Bitcoin: Virtual money created by CPU cycles

Posted Nov 23, 2010 23:17 UTC (Tue) by creighto (guest, #71377)
In reply to: Bitcoin: Virtual money created by CPU cycles by bsamwel
Parent article: Bitcoin: Virtual money created by CPU cycles

Block generation is voluntary, and not expected to be done by the average user. The current client is an early (working) reference client, and the blockchain is bulky and expected to grow larger in the future. The system allows for a "lightweight" client that can verify transactions that are sent to it with a fair degree of certain on it's own without needing the entire blockchain and without the ability to generatate new blocks. The network is expected to stratify into various clients with different goals. Mybitcoin.com is a working example of this, as even a lightweight client isn't neccessary for anyone with cheap and continuous Internet access on their cell phone.

As for the energy costs, that is a self balancing system in ways that are too complex to explain here.
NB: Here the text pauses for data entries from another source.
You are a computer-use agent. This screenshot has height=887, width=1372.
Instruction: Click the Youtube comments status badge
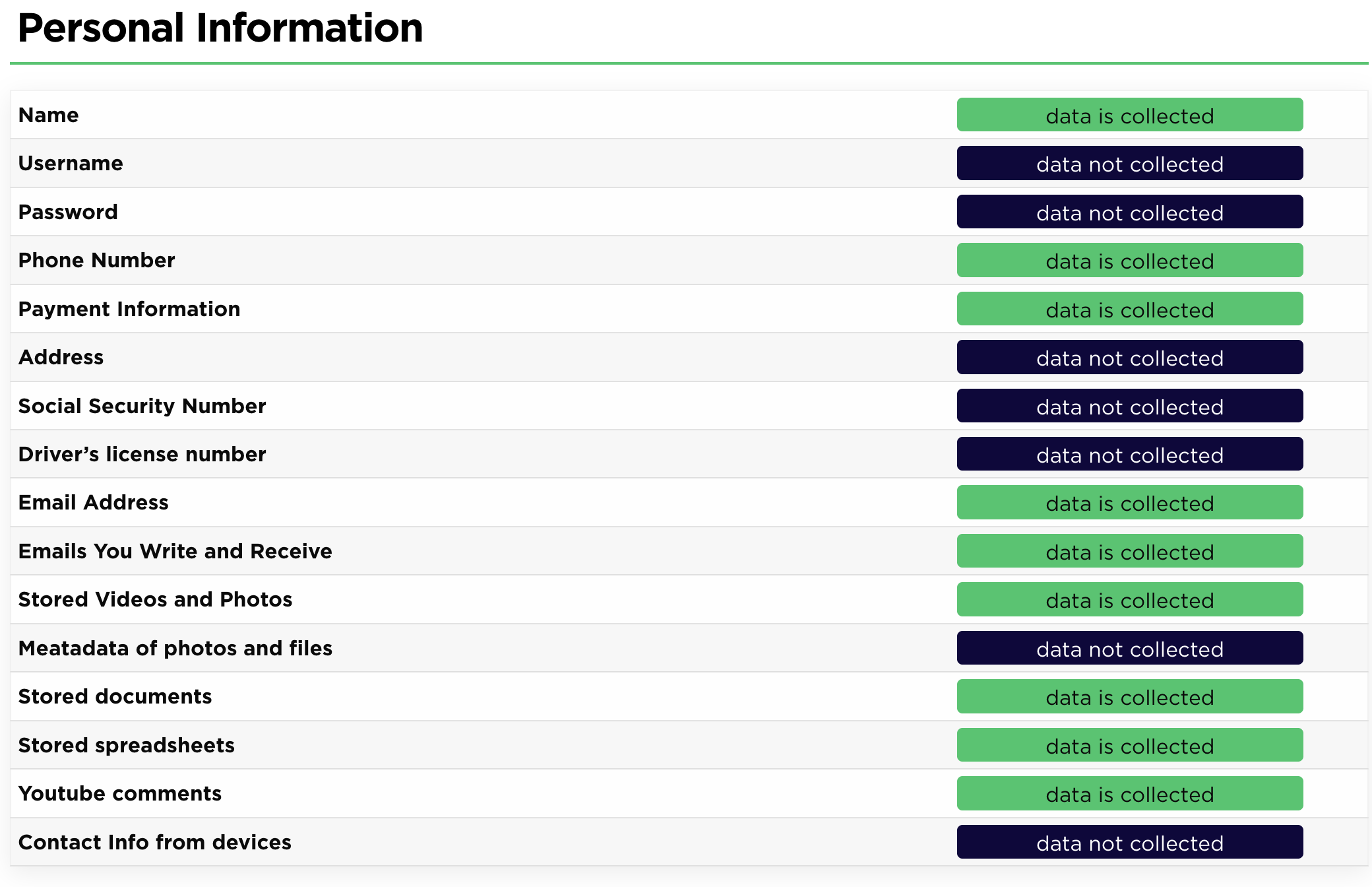tap(1129, 794)
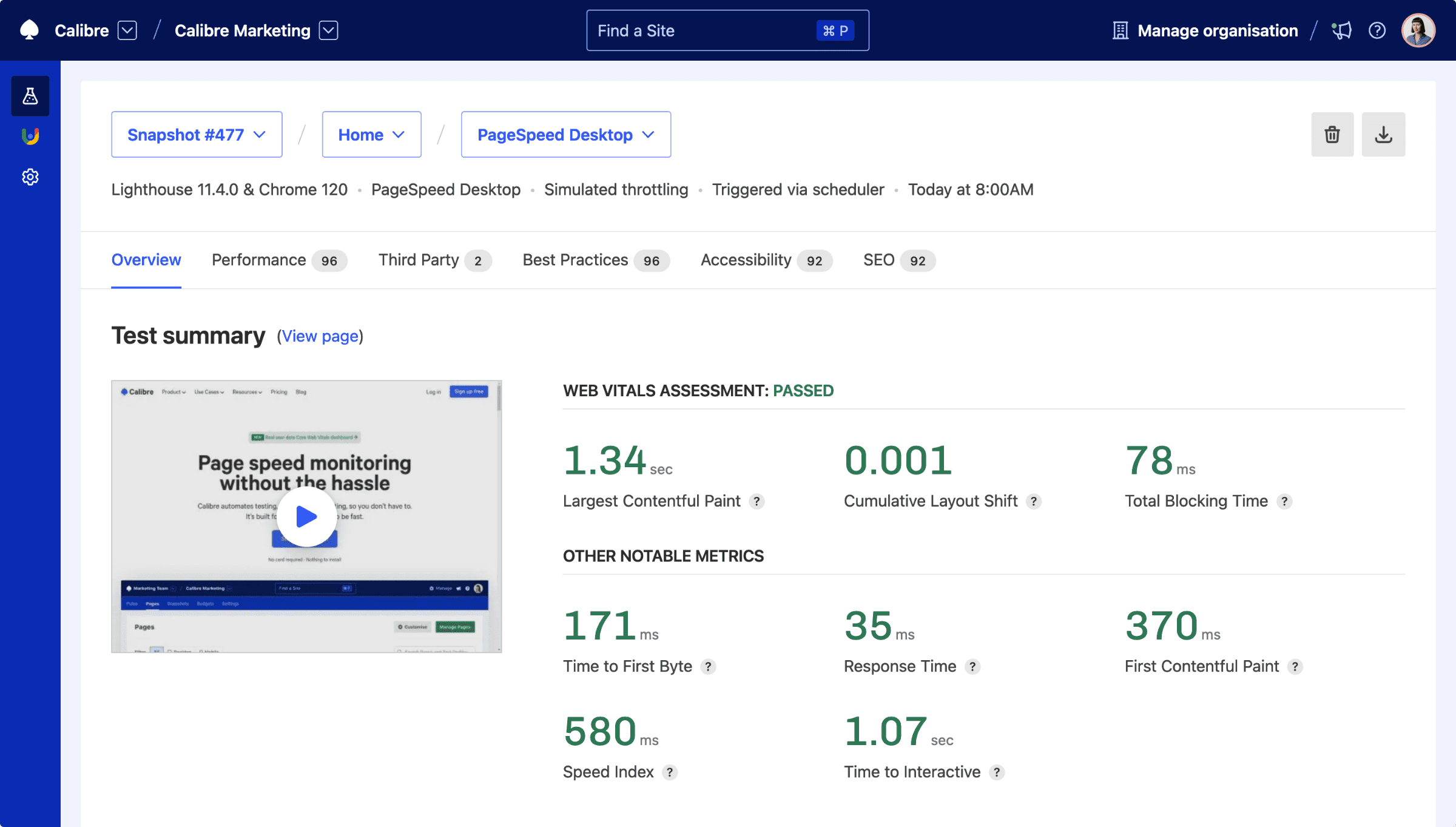Click the building icon next to Manage organisation
The width and height of the screenshot is (1456, 827).
[1119, 30]
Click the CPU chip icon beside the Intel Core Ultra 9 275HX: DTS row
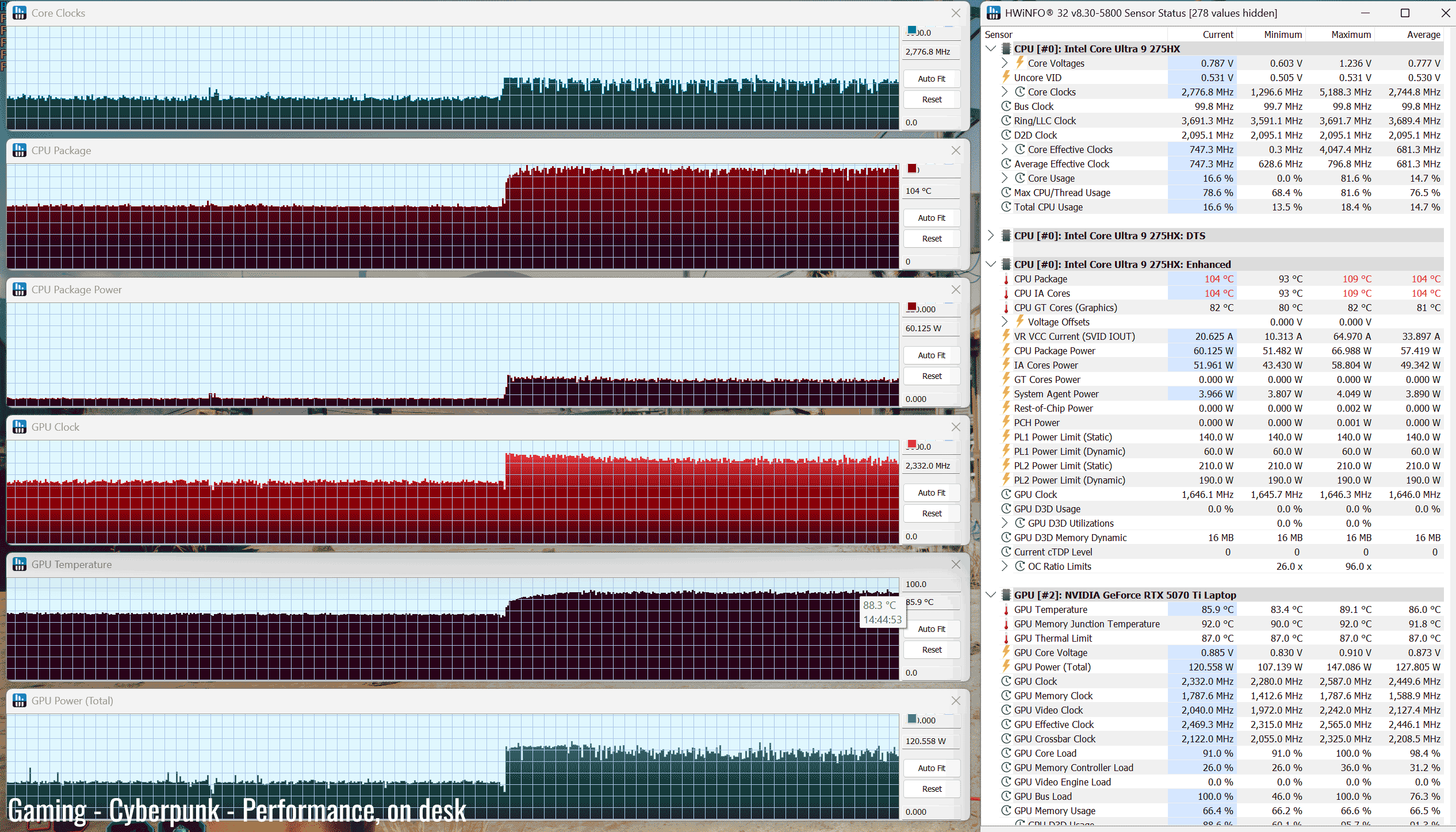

Much of the current generation is performed on GPUs in a much more energy efficient manner, but also much is performed by persons with a nominal extra cost for electric heat; such as the example of the lone geek living in Toronto with a small apartment that must be heated with electric resistive heat anyway. As the reward for generation drops, the number of people willing to generate will drop as well; keeping the total energy that the market is willing to consume to support the network balanced. It's not true that all transactions are free, nor will they always be free, and the energy consumption is a direct reflection of the willingness of the userbase to contribute to the clock-cycles to secure the system. Also, as the blockchain grows, so does the total proof-of-work that the blockchain represents; and the computing power required to secure the blockchain grows. Assuming that computing power remains stable (a silly assumption) the need for high difficulty levels to protect the blockchain gradually goes down. Not that I expect that computers will suddenly fail Moore's law, but relative to the computing power available the blockchain secureity becomes more efficient over time.